Thielen: Aspergillosis is the most common fungal disease of birds and definitely the most common fungal respiratory disease. But really, being able to recognize the difference between respiratory disease and non-respiratory disease [is important]. Birds have very unique anatomy, so things that cause a bird to present as if it can't breathe may actually have nothing to do with the respiratory tract at all. Environmental and nutritional factors [are] often why these birds become susceptible in the first place.

dvm360: What makes avian respiratory anatomy so distinct from what we see in mammals?

Thielen: Birds don't have a diaphragm, so they breathe differently from the start. Everything is connected through a network of air sacs, which make birds remarkably more efficient at oxygen exchange than any mammal could be. You can think of the air sacs like bellows—they don't exchange oxygen themselves, but they hold air so that on the second breath, the bird can move that air through the lungs and complete gas exchange. That system is what makes birds so extraordinarily efficient.

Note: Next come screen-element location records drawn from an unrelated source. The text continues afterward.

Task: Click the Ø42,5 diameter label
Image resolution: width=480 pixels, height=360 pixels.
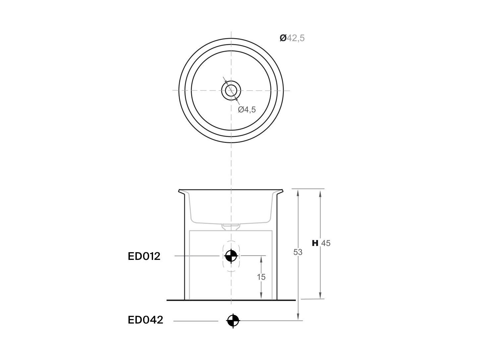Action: [x=292, y=38]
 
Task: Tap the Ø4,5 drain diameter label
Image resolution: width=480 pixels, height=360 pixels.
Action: [x=247, y=109]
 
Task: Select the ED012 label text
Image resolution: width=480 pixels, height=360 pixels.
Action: [x=144, y=256]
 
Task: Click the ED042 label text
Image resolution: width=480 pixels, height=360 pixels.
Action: [x=145, y=320]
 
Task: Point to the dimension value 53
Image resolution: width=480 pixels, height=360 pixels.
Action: [x=298, y=252]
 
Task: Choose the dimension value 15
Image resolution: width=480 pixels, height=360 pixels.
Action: [x=261, y=277]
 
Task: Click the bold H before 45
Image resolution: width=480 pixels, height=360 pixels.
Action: [x=315, y=243]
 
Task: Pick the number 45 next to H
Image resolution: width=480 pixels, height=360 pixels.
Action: [x=326, y=243]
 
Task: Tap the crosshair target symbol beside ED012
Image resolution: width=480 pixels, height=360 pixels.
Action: [x=231, y=256]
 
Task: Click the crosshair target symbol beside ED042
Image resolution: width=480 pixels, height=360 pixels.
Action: [x=233, y=321]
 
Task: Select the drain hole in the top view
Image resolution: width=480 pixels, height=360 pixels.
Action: [x=231, y=90]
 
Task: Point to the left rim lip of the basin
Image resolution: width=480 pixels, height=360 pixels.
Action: [x=182, y=192]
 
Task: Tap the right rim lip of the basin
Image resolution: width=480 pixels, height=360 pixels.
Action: [x=281, y=192]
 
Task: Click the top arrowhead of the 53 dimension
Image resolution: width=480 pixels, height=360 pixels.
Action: [x=298, y=192]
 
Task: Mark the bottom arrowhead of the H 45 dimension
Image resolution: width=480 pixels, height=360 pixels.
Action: [x=320, y=296]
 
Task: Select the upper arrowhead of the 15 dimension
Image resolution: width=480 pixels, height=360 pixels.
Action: [x=261, y=259]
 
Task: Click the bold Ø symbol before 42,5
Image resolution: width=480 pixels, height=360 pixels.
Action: [x=283, y=38]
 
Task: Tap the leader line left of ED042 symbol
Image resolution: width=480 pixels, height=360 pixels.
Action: [x=195, y=321]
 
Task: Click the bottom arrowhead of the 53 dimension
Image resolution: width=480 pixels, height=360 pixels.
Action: [x=298, y=317]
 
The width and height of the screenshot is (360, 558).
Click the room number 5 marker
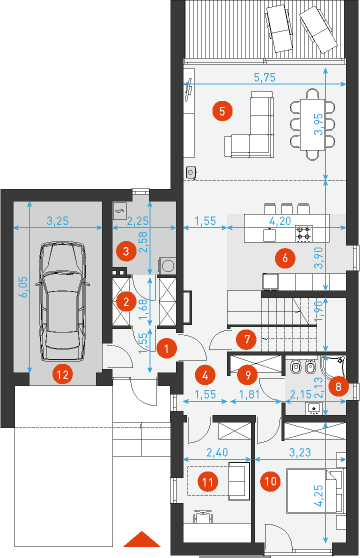pos(222,111)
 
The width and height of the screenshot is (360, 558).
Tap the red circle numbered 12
pos(62,374)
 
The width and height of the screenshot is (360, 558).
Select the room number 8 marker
pos(338,387)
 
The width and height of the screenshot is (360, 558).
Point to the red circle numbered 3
pos(126,251)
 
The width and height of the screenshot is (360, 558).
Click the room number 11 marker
pos(207,482)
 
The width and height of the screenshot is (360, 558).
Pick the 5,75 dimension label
pos(265,77)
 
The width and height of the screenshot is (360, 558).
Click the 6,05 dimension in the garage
pos(23,288)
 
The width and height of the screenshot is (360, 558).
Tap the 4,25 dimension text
pos(319,495)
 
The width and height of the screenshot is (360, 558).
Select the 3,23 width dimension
pos(300,452)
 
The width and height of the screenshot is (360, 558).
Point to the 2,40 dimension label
pos(217,452)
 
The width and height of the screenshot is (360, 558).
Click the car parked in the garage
pos(62,302)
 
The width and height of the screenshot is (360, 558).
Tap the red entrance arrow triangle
pos(142,539)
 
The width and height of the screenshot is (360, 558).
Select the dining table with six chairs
pos(312,124)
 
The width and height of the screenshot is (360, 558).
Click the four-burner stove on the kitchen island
pos(304,233)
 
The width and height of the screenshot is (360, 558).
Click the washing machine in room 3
pos(167,266)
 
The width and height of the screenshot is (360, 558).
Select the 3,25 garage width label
pos(58,221)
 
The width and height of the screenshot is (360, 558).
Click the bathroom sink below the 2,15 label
pos(314,408)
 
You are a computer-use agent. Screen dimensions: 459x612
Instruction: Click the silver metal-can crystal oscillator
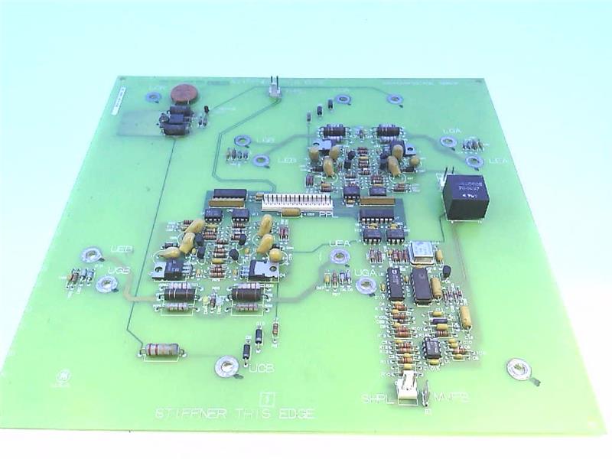[x=420, y=252]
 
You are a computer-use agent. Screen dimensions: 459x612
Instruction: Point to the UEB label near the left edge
[x=121, y=249]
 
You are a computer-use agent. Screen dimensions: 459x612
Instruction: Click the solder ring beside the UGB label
[x=106, y=285]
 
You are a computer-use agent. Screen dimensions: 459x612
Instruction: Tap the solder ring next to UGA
[x=366, y=285]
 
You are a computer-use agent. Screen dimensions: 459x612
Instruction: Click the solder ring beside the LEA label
[x=474, y=161]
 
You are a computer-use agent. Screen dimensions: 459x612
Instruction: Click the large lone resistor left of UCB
[x=161, y=350]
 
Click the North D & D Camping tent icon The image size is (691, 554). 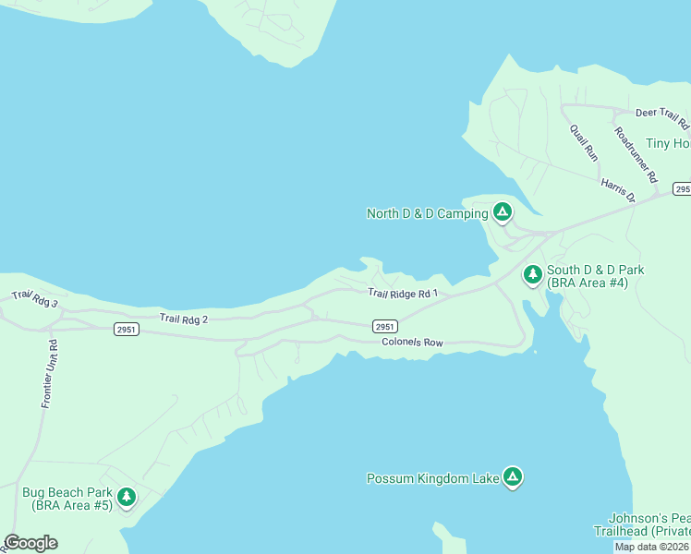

But it has its drawbacks. Those air sacs are like little balloons. There isn't much of a primary immune defense there. There aren't a lot of cells to trap and clear debris, and the blood supply is limited, so white blood cells can't easily reach an infection. That same efficiency that makes them such incredible breathers also makes them more susceptible to infection, because they lack that primary clearance mechanism.

The upper respiratory system has its own quirks, too. In birds, the sinuses can expand beyond the skull and into the surrounding soft tissue — unlike ours, which are contained within bone. But here's the design flaw: birds' sinuses only drain at the very top of the head. So mucus or pus has to fill the sinus like a fishbowl, all the way to the top, before it finally spills over and you see nasal discharge. By the time an owner notices something is wrong, the infection is often quite advanced.

dvm360: How do you approach diagnosing respiratory issues in birds? What tools and techniques do you rely on?

Thielen: My primary approach is imaging. You can use radiographs to look at the lungs, but it's really hard to visualize the air sacs on x-ray, and the sinuses are essentially impossible to see. Even with the lungs, disease often has to be quite advanced before you can clearly see what's going on.

So, what I really try to champion is the use of CT. CT is a different imaging modality, and it's a game-changer for avian patients. You can see those thin air sac walls, whether they're thickened or have plaques on them. You can look directly into the trachea, visualize mucus inside the sinuses, and pick up very subtle changes in the lungs that you would otherwise miss entirely. It really changes what's possible diagnostically.